[Pointing records for screenshots and pages]
begin

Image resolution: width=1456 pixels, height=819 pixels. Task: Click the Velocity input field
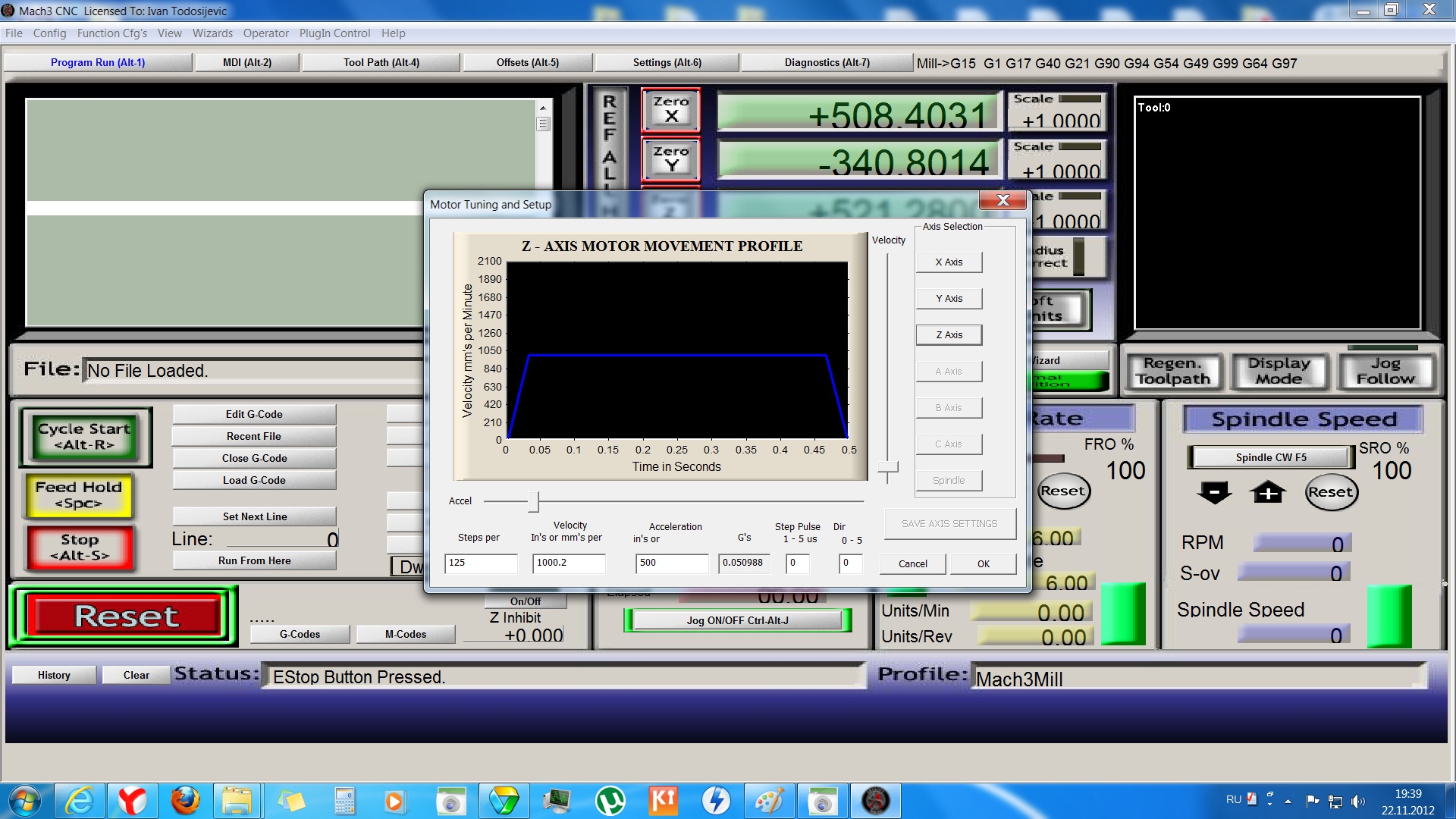click(568, 563)
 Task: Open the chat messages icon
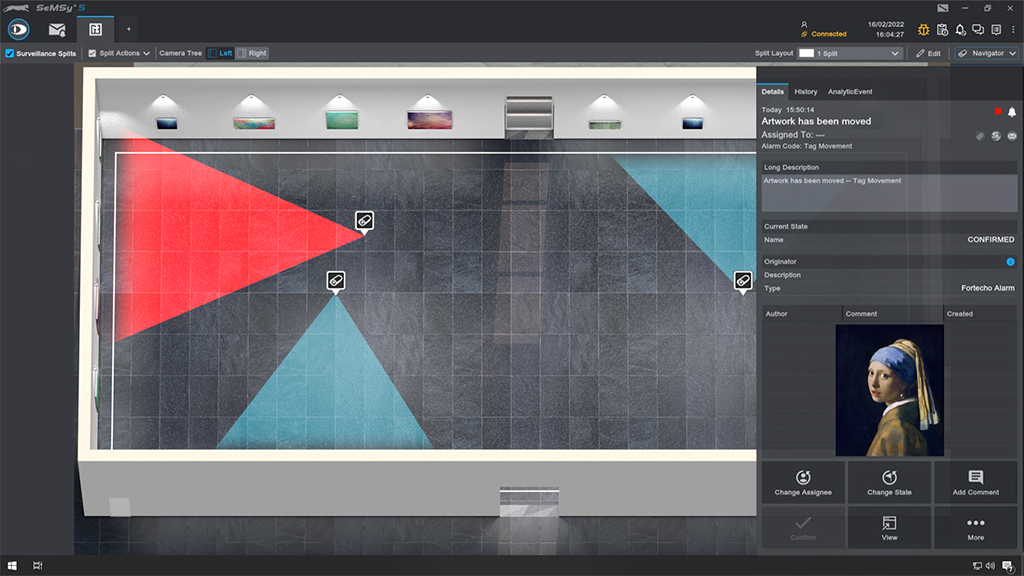(978, 30)
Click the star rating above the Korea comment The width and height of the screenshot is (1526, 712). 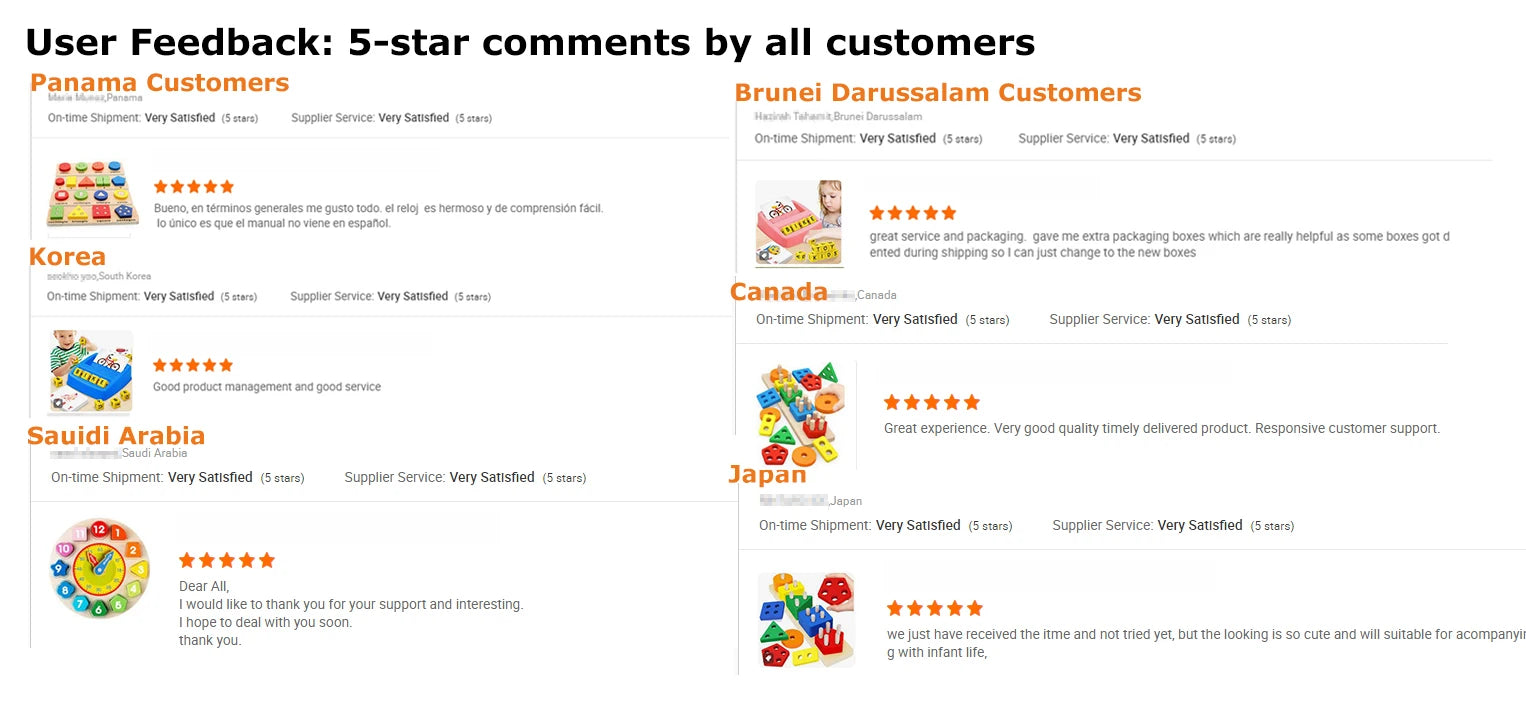(193, 366)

end

Show each line of the listing above that contains the string "Task". Case matters.

Image resolution: width=1456 pixels, height=819 pixels. Task: Click the Velocity input field
 Task: Open the chat messages icon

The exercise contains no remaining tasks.